**Try it**
Set down all of the entries precisely as they were written.

**Dataset excerpts**
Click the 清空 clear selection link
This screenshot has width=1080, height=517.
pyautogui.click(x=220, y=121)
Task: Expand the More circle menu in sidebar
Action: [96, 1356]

**Completed task**
Click the 清空 clear selection link
This screenshot has width=1080, height=517.
pyautogui.click(x=220, y=121)
Task: Expand the More circle menu in sidebar
Action: [96, 1356]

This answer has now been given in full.